Nothing comes free and I don’t have to be an accountant to tell you that, for we do contribute indirectly towards our health services. If patients are not satisfied with their treatment and feel they are being neglected, relatives should go and see the hospital superintendent. And if you are told he is in a meeting or unavailable which is the usual answer, you have to insist. Don’t leave without seeing him.

If not, get in touch with the Health Minister and if he has no time to listen to your grievances and take action, next time politicians come knocking at your door begging for votes, just slam the door in their face. Then wipe their names off your slate. You have put them on a pedestal and you expect something back. It’s not as if you are asking for the moon.

Private radios are here also to help people air their frustrations. If the saints can’t oblige, then you have to seek the help of the Almightly himself, won’t you? Don’t be like a lamb being taken to the slaughter house. No sir. But then, with all that going from pillar to post, the patient would most likely have given up the ghost.

In September, when I was in that London Hospital with food poisoning (from eating outside) I was very sick and felt like a rag doll lying in that bed. For three days, I could barely open my eyes. I had to use the commode all day and all night and felt so ashamed. One day I asked the Turkish male nurse if I could walk to the loo, he said ‘No, you stay in your room as you are in no-fit state to walk there.’ And when I told the Filipino night nurse to borrow my newspaper to read — ‘No, I am here for your safety,’ he replied. Will you hear our nurses saying that to patients?

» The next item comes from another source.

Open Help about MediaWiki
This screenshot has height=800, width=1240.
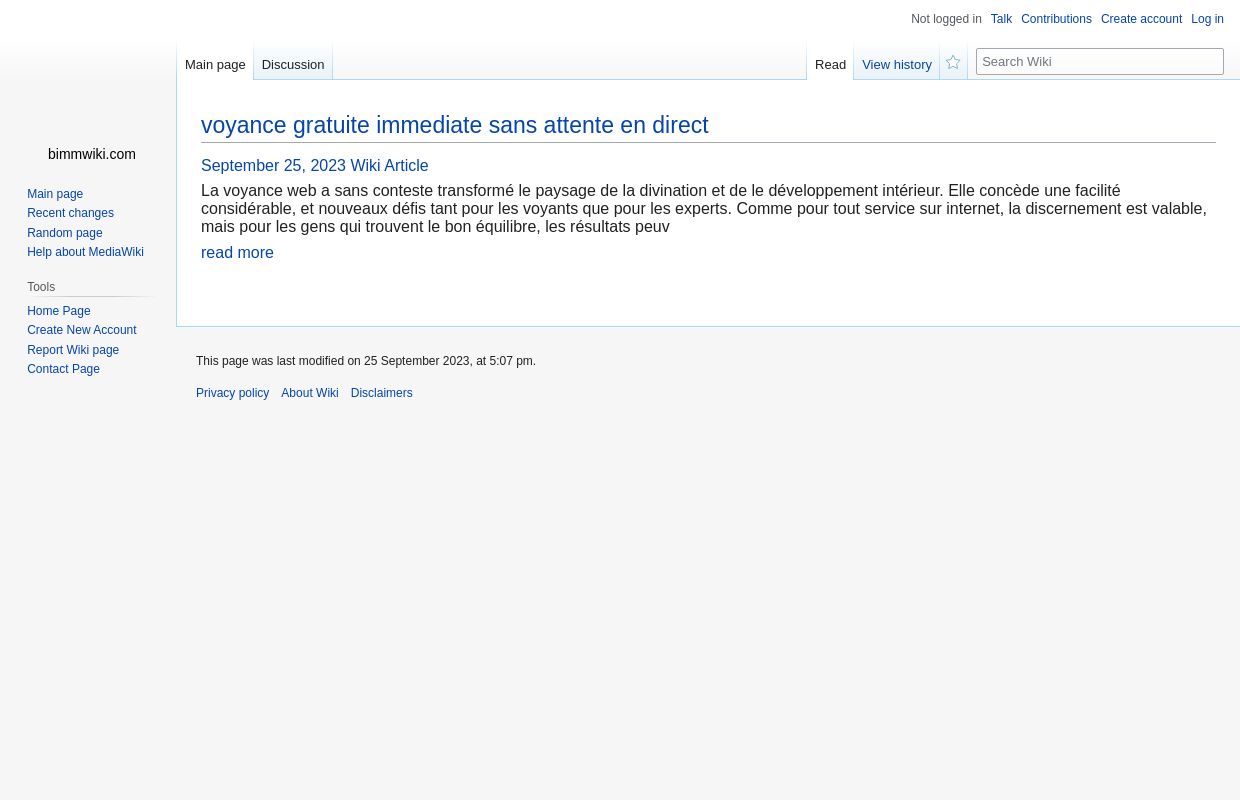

The buzzer was always placed within reach, in case I should need help. (I have worked with Philippine nurses in the UK, Switzerland and the Middle East and they were always good workers and soft spoken). As soon as someone would hear me retching, which was often, the anti-sickness injection would be ready without me having to shout ‘miss, miss’ until my voice would go hoarse. This is what they do at home ignoring elderly patients shouting for a drop of water or a post operative patient begging for an analgesic. If the medical and especially the nursing staff had ignored me, I don’t know how I would have felt and fared. I would have definitely written to the superintendent though. But they were an inspiration and I am telling you all this because a lot of people don’t know what real nursing is all about.

People at home seem to think that the patient is either daft or dumb or both, forgetting the fact that they are there because the patients are there. During my student days, my tutors and ward sisters were real dragons and battleaxes and the Lord help any nurse whom the patient or relative had made a complaint against. In the past, many of our doctors were British trained but once there, bedside manners seem to fly out of the window. Dr Ah-Kion was very good and Dr Atchia was very compassionate towards an alcoholic cum drug addict.

When the top brass become sick, they go to top notch clinics or abroad but ‘les tidimounes de ce people admirable’ have to knock on the hospital door. Don’t think all people who go to a clinic are loaded, sometimes they have to incur debts or relatives have to chip in to pay that bill. One clinic and hats off to it, allows patients in difficulties to pay in installments which is a very good thing, because how is the poor patient going to find a huge sum all of a sudden. But funny, that you have to buy your health on HP or hire purchase. Well, you have to, to spare yourself undue suffering and not rely on hospitals. My situation wasn’t a one-off at Dr Jeetoo and l’m sure many patients have been in the same predicament. If our minister does not pull his socks up and see to it that patient’s welfare come first, next time round, his name will be history.

Another important thing is this. Our sterile supply department, which is based at SSRN, I think, provides our hospitals with sterile instruments and dressings. These dressings which are usually gauze swabs and cotton wool balls come in a metal drum but once you open that drum and you dip in with your foraps all day, the contents no longer remain sterile. Clean yes but not sterile, for sterile means germ free. A sterile dressing for each patient should come in individual packs, then you can say, it really is sterile.

Once I watched a hoard of tutors and clinical instructors supervising a student nurse, who was doing a dressing, for her practical final exams, on a patient’s abdomen. Is this what they call sterile, I thought and no wonder wounds get infected and diabetic feet never seem to heal, only to end up with an amputation. The layman won’t notice anything different.

I am fed up and the public is fed up too with the treatment meted out to them and half baked answers, when something goes wrong. I may not be as fit as a flea but nonetheless, I am not talking through my hat.